Anne Kelly, commissaire
Service correctionnel Canada
340, avenue Laurier Ouest Ottawa (Ontario) K1A 0P9
OBJET : R PONSE DU SCC SUIVANT LA PUBLICATION DU RAPPORT AU COMITÉ SÉNATORIAL PERMANENT DES DROITS DE LA PERSONNE SUR LE RAPPORT DROITS DE LA PERSONNE DES PERSONNES PURGEANT UNE PEINE DE RESSORT FÉDÉRAL ______________________________________________________________________________
Madame,
Je vous écris aujourd’hui pour vous informer que j’ai récemment lu le rapport mentionné en objet qui formule quelque 71 recommandations au Service correctionnel du Canada et au Gouvernement du Canada. Si UCCO-SACC-CSN accueille favorablement certaines d’entre elles, d’autres suscitent de réelles inquiétudes. Considérant que sa visée est la protection des droits de la personne des personnes purgeant une peine de ressort fédéral, le rapport contient des recommandations qui ne considèrent ni la sécurité du personnel ni celle de la population carcérale.

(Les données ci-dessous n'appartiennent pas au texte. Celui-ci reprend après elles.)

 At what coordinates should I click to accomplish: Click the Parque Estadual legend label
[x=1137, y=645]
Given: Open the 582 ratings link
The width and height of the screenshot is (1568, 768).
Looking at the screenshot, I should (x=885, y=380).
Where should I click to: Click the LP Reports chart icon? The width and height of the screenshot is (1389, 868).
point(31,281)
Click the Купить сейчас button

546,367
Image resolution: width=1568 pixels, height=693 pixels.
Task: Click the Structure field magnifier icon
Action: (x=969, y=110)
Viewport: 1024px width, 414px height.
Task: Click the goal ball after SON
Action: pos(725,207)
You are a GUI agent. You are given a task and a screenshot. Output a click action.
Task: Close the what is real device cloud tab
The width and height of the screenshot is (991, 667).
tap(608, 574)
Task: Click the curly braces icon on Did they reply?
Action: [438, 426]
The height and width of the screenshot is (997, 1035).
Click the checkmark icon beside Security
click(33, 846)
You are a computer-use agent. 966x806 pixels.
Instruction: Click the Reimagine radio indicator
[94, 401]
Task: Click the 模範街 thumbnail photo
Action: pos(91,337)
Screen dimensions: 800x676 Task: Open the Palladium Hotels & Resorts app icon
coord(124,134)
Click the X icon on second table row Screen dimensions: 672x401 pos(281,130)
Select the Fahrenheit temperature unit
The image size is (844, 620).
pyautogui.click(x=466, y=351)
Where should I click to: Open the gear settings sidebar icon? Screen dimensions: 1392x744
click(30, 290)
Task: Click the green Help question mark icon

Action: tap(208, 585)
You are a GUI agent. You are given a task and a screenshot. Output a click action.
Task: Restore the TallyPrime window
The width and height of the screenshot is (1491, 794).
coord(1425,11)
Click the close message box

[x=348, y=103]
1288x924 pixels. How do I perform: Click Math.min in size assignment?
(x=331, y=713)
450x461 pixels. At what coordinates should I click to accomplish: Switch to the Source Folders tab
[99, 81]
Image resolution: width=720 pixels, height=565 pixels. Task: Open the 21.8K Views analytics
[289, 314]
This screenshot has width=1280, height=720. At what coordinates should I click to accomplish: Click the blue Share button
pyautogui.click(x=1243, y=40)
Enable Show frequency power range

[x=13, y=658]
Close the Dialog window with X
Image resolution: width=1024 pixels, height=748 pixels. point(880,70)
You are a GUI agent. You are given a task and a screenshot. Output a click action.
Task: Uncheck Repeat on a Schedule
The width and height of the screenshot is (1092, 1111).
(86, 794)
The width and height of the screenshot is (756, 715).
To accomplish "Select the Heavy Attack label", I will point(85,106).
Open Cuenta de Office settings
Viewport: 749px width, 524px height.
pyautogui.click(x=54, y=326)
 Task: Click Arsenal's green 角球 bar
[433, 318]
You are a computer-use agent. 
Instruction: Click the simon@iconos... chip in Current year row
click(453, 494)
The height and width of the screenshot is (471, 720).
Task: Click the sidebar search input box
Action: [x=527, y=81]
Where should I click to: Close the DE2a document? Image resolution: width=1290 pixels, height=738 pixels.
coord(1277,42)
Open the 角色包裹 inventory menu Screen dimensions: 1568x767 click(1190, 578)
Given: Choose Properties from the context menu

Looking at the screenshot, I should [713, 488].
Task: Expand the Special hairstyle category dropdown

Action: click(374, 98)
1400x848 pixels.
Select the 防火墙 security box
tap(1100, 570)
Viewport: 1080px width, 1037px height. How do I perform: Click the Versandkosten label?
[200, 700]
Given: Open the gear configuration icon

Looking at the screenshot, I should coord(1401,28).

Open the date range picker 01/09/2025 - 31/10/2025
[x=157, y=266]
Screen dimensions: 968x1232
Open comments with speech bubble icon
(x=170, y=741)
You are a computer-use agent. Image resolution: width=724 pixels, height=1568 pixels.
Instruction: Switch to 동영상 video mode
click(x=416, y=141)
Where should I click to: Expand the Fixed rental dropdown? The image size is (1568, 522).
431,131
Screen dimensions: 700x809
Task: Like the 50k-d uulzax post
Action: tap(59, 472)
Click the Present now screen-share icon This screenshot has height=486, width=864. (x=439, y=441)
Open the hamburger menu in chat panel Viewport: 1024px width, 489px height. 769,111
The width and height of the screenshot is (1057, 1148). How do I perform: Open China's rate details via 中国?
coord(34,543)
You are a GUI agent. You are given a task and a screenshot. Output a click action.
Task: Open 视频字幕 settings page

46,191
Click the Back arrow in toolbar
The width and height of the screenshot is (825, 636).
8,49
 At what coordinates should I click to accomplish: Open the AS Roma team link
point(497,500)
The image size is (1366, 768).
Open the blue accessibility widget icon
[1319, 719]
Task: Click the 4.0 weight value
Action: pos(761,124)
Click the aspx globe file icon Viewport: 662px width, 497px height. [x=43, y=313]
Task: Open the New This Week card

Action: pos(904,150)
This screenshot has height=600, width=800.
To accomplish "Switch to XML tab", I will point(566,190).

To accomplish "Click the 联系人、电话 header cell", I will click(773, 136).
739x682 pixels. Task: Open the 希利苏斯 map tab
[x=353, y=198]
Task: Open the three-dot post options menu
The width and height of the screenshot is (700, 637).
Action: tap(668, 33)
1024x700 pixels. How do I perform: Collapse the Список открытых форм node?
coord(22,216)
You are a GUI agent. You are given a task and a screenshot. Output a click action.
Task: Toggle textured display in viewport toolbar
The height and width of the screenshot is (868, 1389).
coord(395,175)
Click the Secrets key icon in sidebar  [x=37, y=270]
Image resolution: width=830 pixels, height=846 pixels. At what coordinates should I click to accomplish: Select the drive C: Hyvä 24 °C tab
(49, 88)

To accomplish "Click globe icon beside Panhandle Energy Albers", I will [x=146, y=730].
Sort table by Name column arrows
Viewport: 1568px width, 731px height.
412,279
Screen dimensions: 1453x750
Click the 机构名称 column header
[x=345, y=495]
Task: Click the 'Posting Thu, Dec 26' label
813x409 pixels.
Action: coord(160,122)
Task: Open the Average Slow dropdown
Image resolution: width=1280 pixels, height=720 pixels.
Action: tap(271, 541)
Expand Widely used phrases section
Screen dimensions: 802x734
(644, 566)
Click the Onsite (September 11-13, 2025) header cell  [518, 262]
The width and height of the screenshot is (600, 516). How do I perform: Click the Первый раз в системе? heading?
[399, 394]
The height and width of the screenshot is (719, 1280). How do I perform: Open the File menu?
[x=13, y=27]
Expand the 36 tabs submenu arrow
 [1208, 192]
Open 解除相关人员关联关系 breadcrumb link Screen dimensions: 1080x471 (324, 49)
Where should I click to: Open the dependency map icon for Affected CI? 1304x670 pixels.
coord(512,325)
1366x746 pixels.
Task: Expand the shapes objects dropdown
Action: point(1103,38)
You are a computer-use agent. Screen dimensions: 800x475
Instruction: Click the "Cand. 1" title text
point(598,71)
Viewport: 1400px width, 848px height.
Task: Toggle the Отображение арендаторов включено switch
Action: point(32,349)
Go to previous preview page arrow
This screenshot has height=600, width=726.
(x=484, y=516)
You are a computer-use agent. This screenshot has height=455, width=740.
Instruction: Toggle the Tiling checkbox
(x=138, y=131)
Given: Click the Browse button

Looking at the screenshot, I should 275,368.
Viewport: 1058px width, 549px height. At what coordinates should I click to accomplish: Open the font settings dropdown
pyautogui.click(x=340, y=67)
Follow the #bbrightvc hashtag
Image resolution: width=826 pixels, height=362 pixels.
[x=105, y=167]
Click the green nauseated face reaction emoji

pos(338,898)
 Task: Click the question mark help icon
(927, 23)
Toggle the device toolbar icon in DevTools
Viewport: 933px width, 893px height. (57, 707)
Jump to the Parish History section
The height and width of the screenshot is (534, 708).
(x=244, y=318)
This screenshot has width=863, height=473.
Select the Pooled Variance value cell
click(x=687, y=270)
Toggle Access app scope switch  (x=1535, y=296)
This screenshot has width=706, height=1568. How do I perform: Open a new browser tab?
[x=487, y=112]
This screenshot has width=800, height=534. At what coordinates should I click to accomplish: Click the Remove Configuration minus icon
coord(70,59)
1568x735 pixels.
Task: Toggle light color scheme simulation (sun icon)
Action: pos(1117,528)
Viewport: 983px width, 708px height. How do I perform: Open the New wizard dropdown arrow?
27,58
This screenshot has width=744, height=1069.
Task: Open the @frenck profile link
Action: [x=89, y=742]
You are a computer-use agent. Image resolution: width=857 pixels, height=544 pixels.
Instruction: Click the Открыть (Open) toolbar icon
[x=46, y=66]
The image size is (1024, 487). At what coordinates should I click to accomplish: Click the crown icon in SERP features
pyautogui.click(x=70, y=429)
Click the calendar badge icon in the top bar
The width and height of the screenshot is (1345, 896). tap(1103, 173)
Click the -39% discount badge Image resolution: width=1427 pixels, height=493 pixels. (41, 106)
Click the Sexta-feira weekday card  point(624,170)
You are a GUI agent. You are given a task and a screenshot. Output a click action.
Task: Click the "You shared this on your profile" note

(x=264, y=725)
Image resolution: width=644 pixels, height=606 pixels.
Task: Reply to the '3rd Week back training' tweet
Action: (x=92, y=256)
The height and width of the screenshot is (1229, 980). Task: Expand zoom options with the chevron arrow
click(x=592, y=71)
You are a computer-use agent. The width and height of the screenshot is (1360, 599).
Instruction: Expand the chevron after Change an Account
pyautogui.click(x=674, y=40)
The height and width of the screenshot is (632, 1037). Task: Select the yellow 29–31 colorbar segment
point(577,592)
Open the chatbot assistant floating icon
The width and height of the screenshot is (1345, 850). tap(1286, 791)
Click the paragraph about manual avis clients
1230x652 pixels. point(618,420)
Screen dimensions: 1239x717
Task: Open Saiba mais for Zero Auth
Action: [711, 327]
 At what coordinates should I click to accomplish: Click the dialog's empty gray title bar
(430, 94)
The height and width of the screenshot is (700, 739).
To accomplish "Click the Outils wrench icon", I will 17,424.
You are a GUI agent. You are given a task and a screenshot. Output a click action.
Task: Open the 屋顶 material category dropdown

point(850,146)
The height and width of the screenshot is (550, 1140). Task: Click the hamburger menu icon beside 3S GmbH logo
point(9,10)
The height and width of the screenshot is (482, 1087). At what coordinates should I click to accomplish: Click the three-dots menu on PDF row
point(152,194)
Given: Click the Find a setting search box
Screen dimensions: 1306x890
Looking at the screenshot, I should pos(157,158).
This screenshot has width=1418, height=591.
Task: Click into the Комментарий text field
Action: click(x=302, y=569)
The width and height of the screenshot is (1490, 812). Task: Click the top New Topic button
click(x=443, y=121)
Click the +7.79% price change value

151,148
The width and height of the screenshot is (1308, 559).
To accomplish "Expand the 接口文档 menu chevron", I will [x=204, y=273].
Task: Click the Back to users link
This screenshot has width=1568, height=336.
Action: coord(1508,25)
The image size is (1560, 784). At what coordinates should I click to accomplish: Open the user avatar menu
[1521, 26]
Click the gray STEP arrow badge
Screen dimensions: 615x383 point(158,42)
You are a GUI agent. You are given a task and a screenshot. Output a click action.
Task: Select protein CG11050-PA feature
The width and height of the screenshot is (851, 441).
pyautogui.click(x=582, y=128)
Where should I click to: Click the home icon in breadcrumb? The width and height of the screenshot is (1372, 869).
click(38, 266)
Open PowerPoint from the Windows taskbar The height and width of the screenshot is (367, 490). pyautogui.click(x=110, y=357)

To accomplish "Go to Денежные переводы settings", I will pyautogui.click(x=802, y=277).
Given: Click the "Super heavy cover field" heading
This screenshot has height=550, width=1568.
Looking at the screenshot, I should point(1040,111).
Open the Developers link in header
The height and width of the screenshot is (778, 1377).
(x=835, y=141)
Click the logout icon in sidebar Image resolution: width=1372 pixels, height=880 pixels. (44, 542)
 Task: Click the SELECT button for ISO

C’est dans ce contexte que je vous écris, à titre de commissaire de Service correctionnel Canada, et vous demande de répondre à nos préoccupations relativement à certaines recommandations en gardant en tête votre personnel et sa sécurité.
Recommandation 6
Que le Service correctionnel du Canada attribue initialement à toutes les femmes sous responsabilité fédérale la cote de sécurité minimale et que, conformément aux recommandations du Groupe d’étude sur les femmes purgeant une peine fédérale, faites en 1990, et de la Commission d’enquête sur certains événements survenus à la Prison des femmes de Kingston, menée en 1996, le Service correctionnel du Canada collabore avec des experts indépendants et des organismes de la société civile pour élaborer un outil de réévaluation du niveau de sécurité fondé sur les droits qui reconnait les besoins complexes des femmes purgeant une peine de ressort fédéral afin de s’assurer qu’elles ne sont pas surreprésentées inutilement et arbitrairement dans les niveaux de sécurité élevés.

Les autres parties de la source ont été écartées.